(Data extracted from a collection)
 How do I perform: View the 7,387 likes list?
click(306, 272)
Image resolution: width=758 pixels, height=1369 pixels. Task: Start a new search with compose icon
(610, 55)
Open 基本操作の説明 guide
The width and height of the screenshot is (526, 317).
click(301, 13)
==
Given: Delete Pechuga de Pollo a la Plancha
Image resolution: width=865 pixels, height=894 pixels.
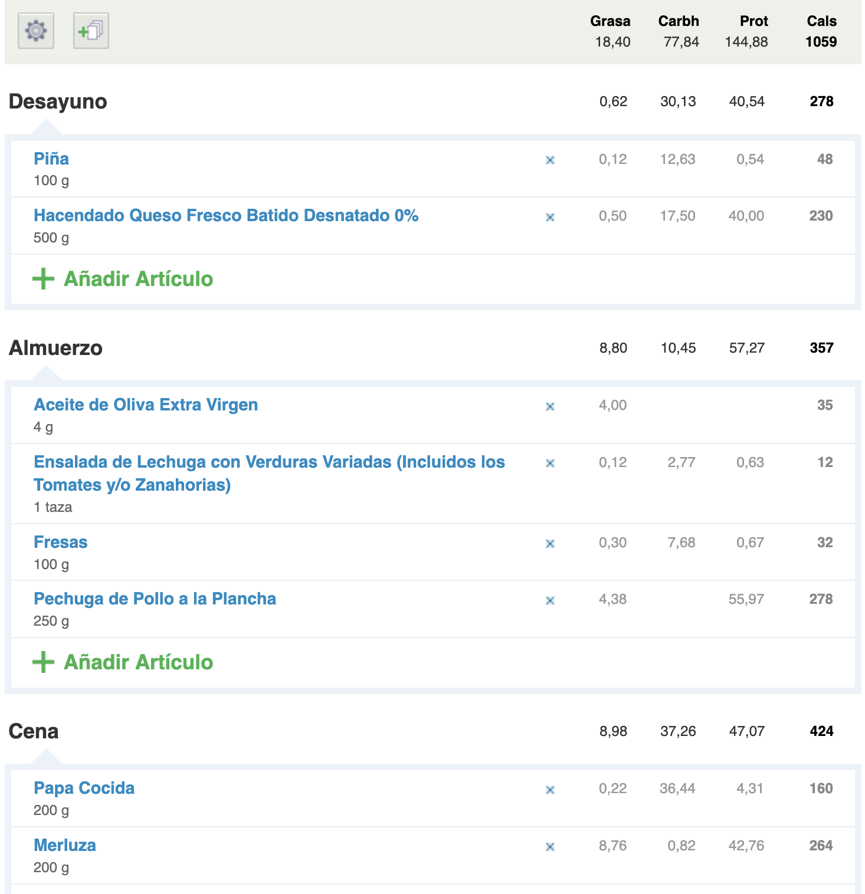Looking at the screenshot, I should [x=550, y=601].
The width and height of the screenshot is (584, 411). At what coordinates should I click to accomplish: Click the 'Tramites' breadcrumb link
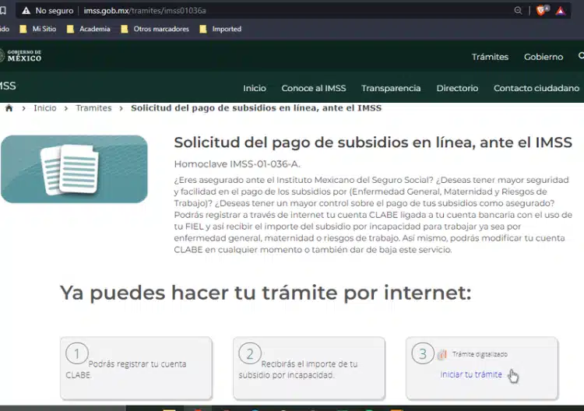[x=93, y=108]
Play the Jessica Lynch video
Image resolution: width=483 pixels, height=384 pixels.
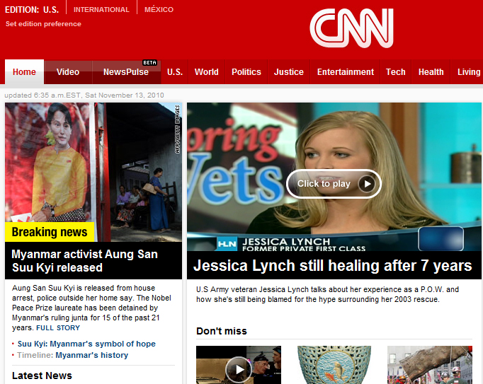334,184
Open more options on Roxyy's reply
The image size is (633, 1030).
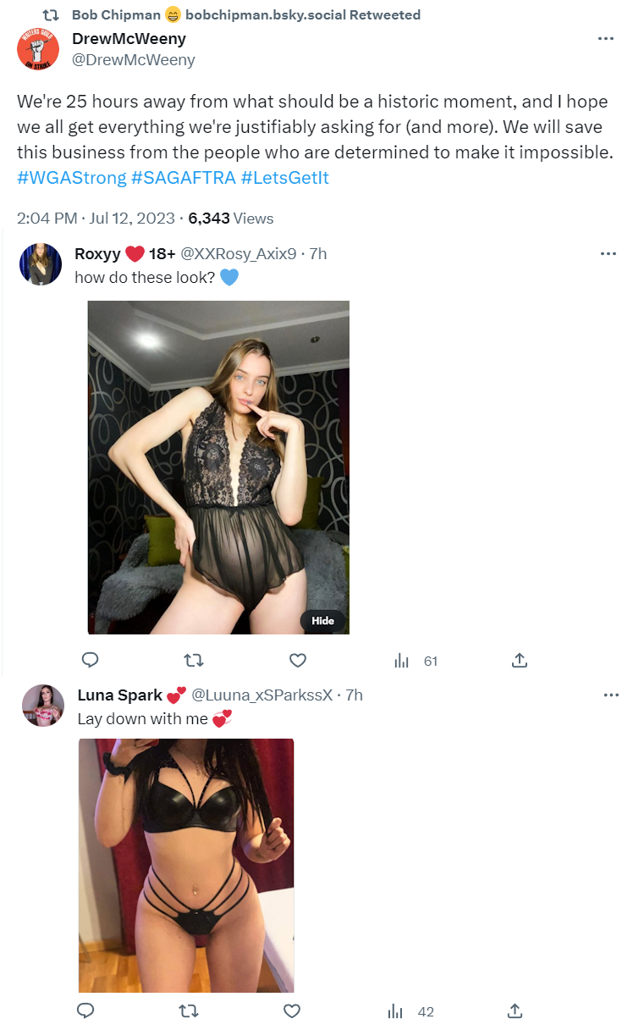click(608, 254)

■ Aim of the task ■
Across the entries above, work out how many lines hold "Open". The answer is that number alone.

■ Finished exercise ■
2